*** EXCERPT TO READ

Priors for symbolic regression

Published in The Genetic and Evolutionary Computation Conference (GECCO) 2023 Workshop on Symbolic Regression, 2023

Recommended citation: D.J. Bartlett, H. Desmond and P.G. Ferreira (2023). "Priors for symbolic regression." In Proceedings of the Companion Conference on Genetic and Evolutionary Computation, Association for Computing Machinery, New York, NY, USA, 2402–2411.

Download paper here

Abstract

When choosing between competing symbolic models for a data set, a human will naturally prefer the “simpler” expression or the one which more closely resembles equations previously seen in a similar context. This suggests a non-uniform prior on functions, which is, however, rarely considered within a symbolic regression (SR) framework. In this paper we develop methods to incorporate detailed prior information on both functions and their parameters into SR. Our prior on the structure of a function is based on a $n$-gram language model, which is sensitive to the arrangement of operators relative to one another in addition to the frequency of occurrence of each operator. We also develop a formalism based on the Fractional Bayes Factor to treat numerical parameter priors in such a way that models may be fairly compared though the Bayesian evidence, and explicitly compare Bayesian, Minimum Description Length and heuristic methods for model selection. We demonstrate the performance of our priors relative to literature standards on benchmarks and a real-world dataset from the field of cosmology.

Code

katz is publicly available

backoff length One- and two-dimensional histograms of prior probabilities for all functions up to complexity 10 using the basis {$x$, $a$, ${\rm inv}$, $+$, $-$, $\times$, $\div$, ${\rm pow}$}. The priors are based on the compilation of scientific equations described in Section 2.4.2. and are evaluated using a back-off model with different lengths, $1\le n\le 3$. For the two-dimensional plots, points lying on the red line have an equal prior for both values of $n$ in the corresponding panel. In the one-dimensional plots, the black lines are the distributions for the corresponding $n$ and we plot the histograms for the other values of $n$ in red for reference.

******
*** DATA EXTRACTS

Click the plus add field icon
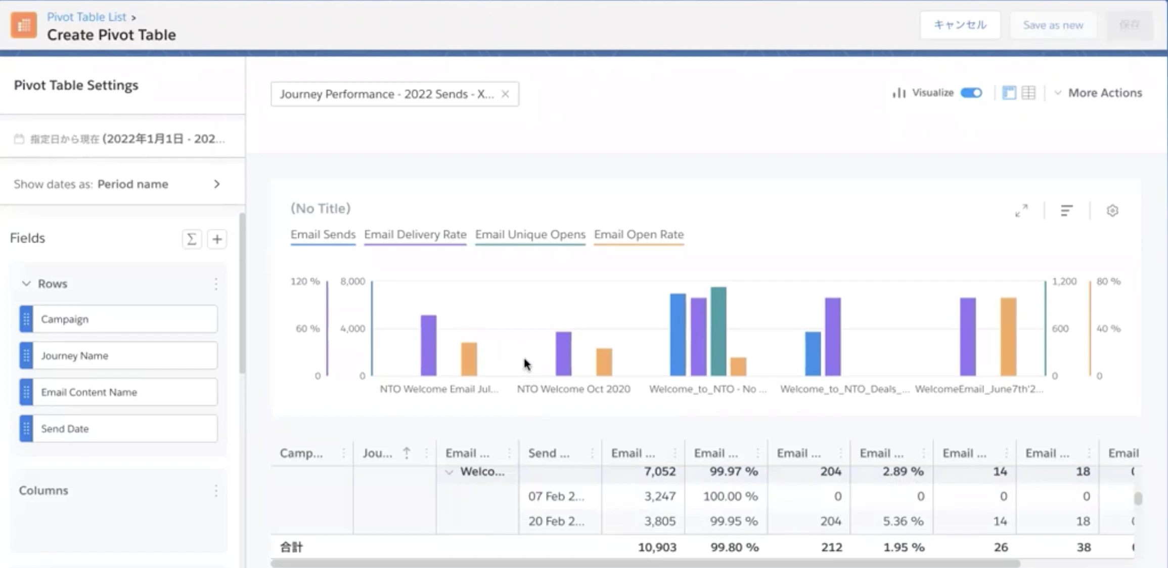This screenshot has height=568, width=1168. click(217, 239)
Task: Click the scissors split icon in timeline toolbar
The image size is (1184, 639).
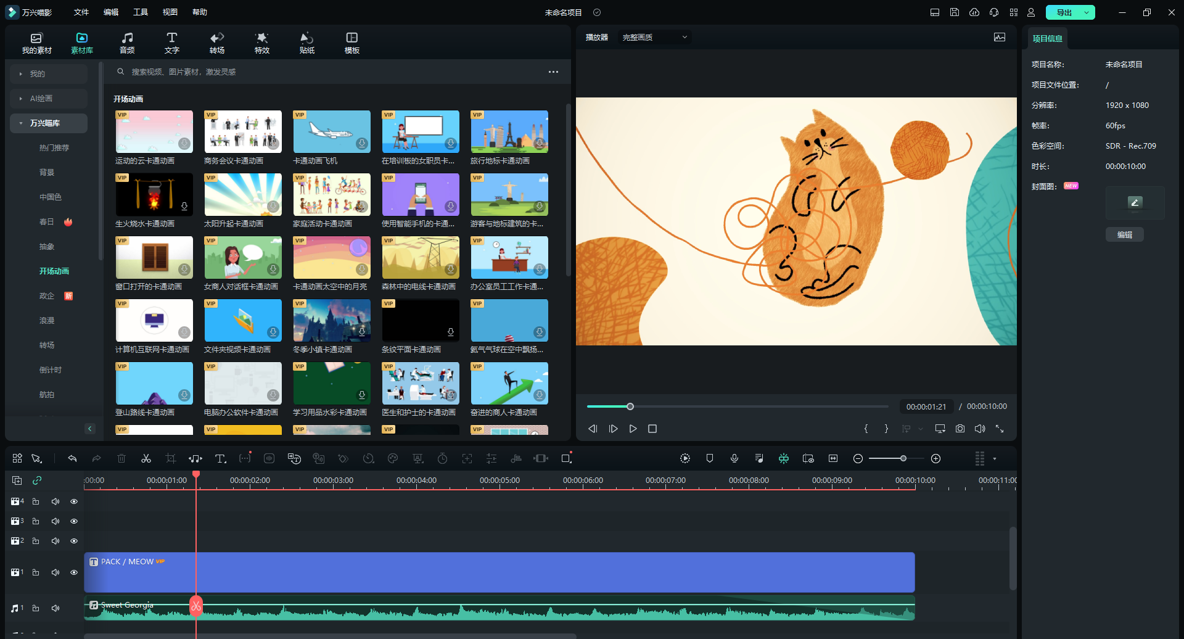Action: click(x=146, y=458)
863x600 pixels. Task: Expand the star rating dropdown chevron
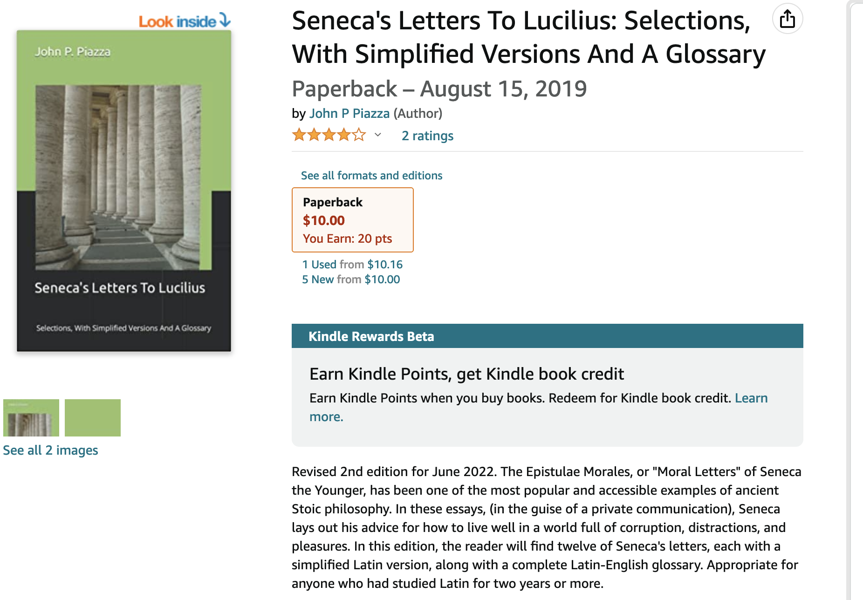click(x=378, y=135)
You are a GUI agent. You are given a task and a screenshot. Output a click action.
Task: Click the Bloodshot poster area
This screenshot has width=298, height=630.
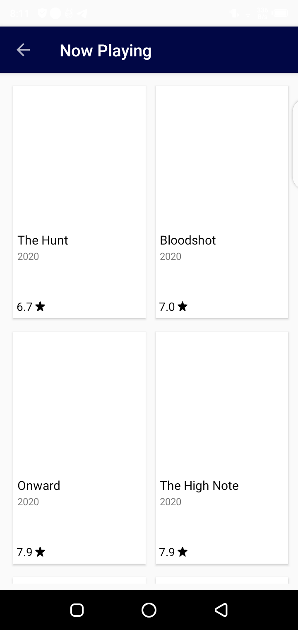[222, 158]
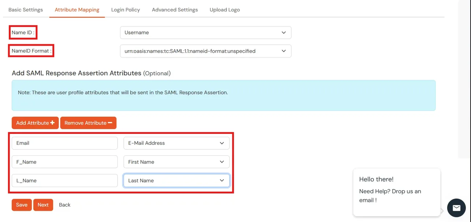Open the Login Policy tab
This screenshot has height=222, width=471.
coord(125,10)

******

QUESTIONS.
1 - According to the page on priors for symbolic regression, why is a non-uniform prior on functions suggested? Answer in one to three sentences.
2 - Please list every member of the basis used for the histograms of prior probabilities in the page on priors for symbolic regression.
3 - Sum up the page on priors for symbolic regression in two sentences.
The lines are separate material, apart from the text.

PROBLEM SOLUTIONS.
1 - When choosing between competing symbolic models for a data set, a human naturally prefers the "simpler" expression or the one that more closely resembles equations previously seen in a similar context. This preference suggests a non-uniform prior on functions.

2 - x, a, inv, +, −, ×, ÷, pow

3 - The paper develops methods to bring detailed prior information on both functions and their parameters into symbolic regression, using an n-gram language model for function structure and a formalism based on the Fractional Bayes Factor for numerical parameter priors. It compares Bayesian, Minimum Description Length and heuristic methods for model selection, and it tests the priors against literature standards on benchmarks and a real-world cosmology dataset.